Every line below from the one with "The width and" through the one with "Instruction: Select the" is to be repeated exactly, with no picture among them.

▶ EXERCISE INPUTS:
- - - -

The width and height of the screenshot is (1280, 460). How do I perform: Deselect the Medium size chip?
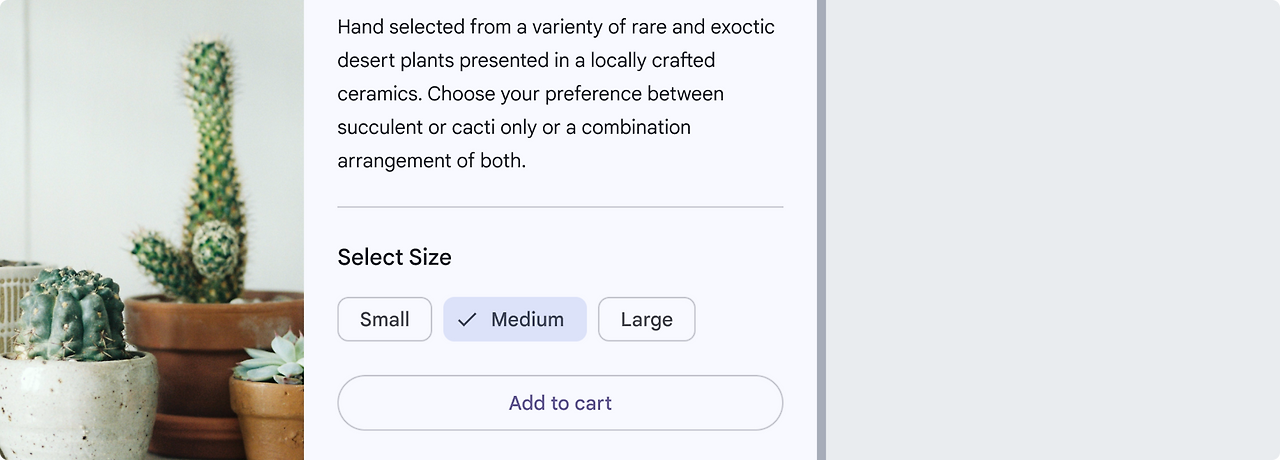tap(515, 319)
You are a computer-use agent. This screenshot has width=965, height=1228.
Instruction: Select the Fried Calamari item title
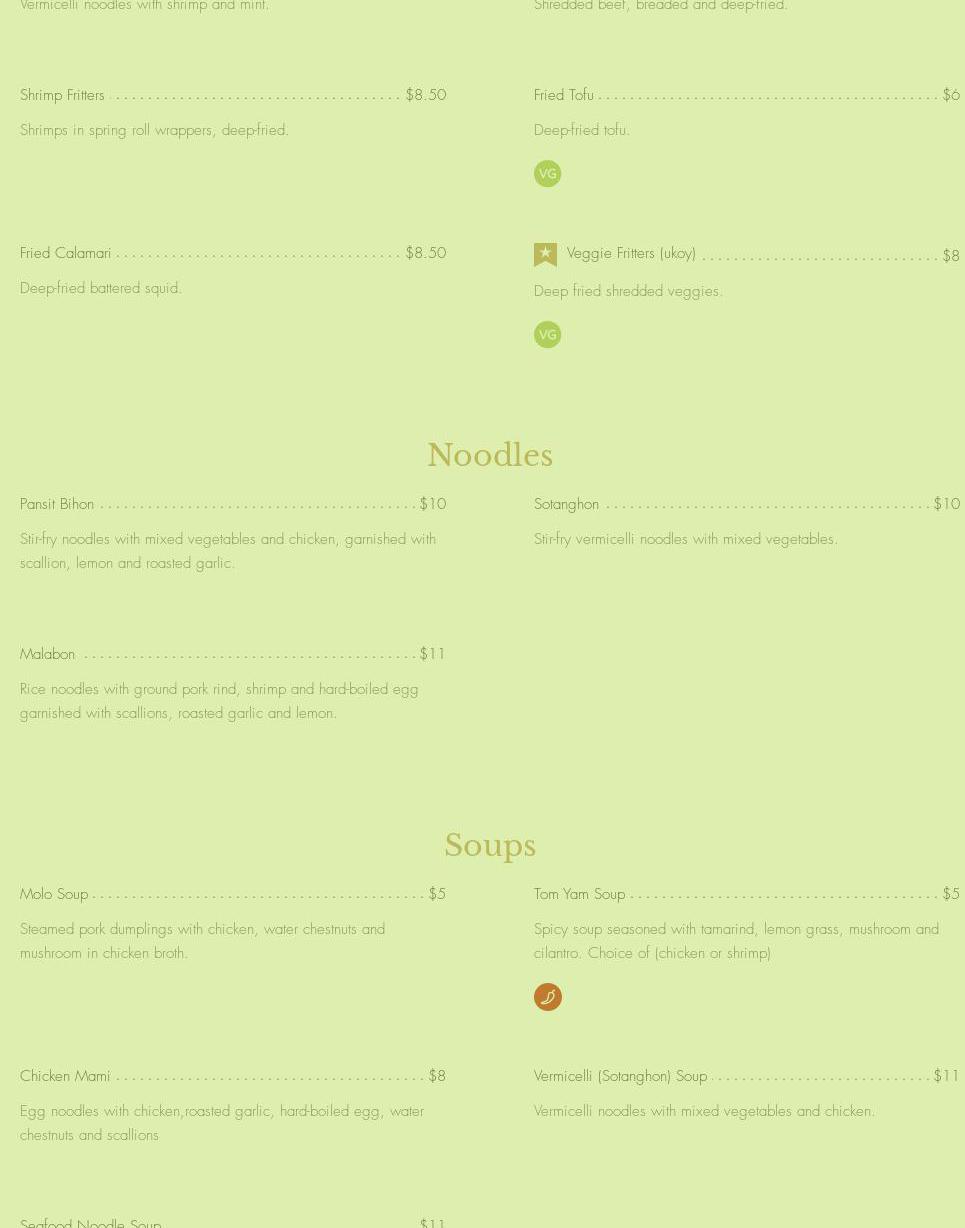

- - - -

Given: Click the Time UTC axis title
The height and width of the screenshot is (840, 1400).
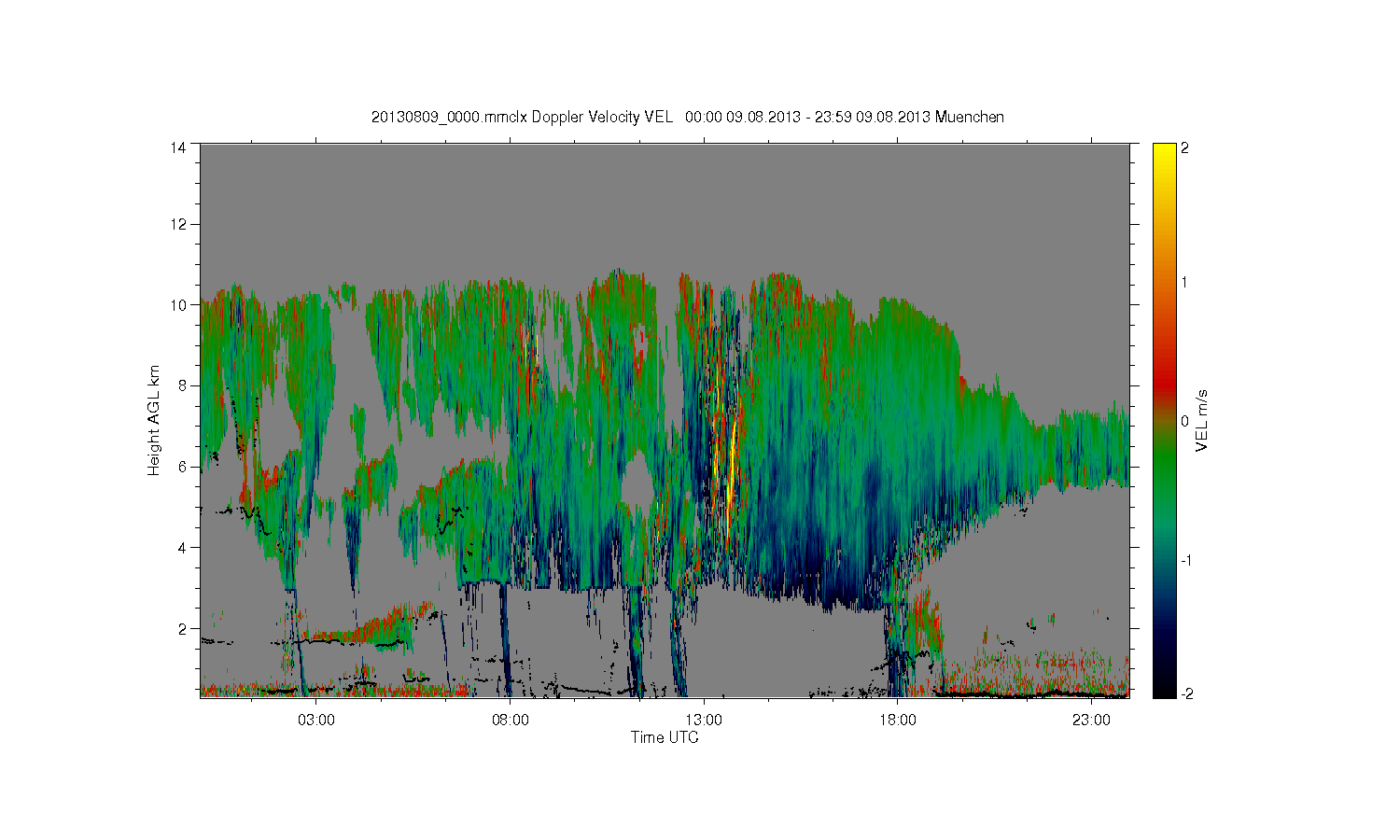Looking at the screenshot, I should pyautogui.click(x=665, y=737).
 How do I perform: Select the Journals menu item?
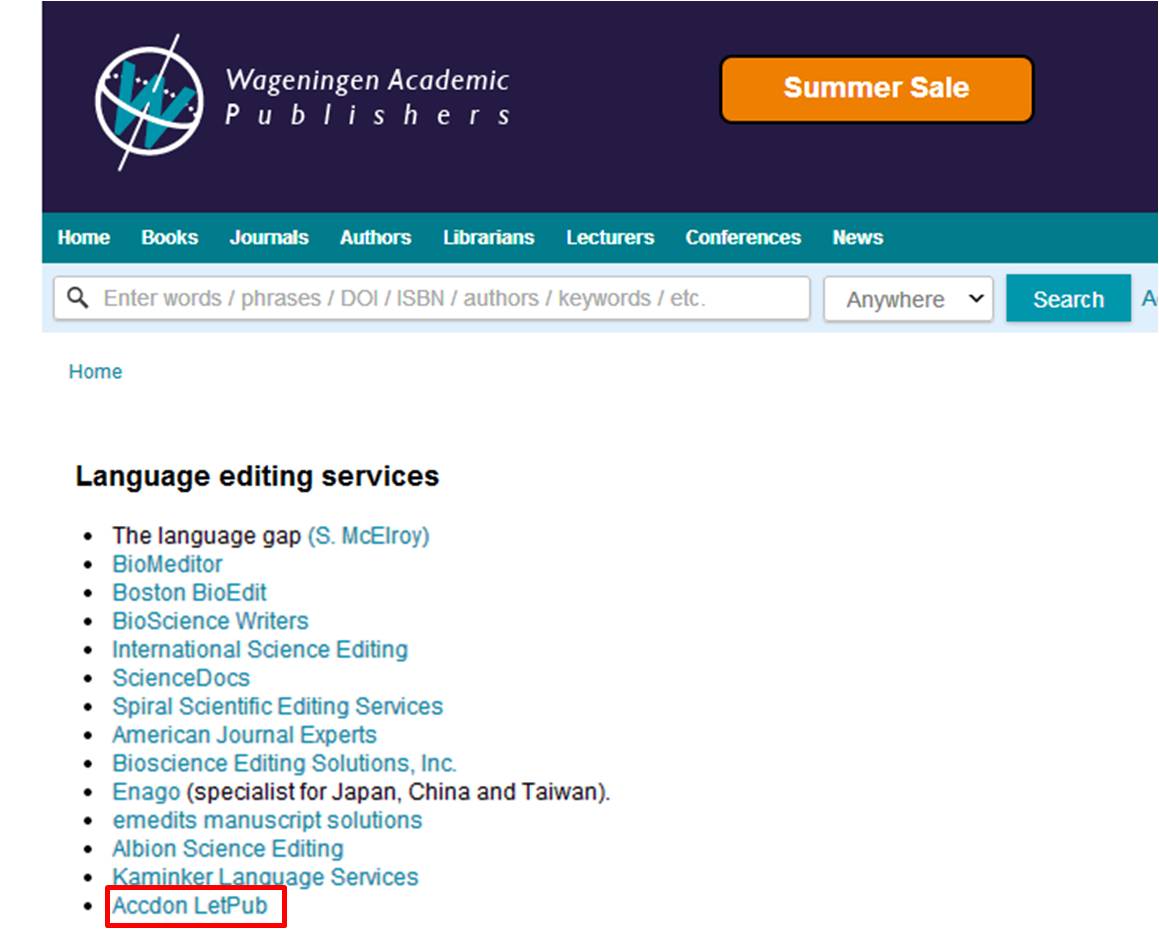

- - - -

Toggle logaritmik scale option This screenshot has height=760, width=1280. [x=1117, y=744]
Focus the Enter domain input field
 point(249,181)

- - - -

▶ EXERCISE ANSWER:
The width and height of the screenshot is (1280, 460). How do I perform: Deselect the Medium size chip?
tap(515, 319)
You are a computer-use agent. This screenshot has width=965, height=1228.
Instruction: Select the Fried Calamari item title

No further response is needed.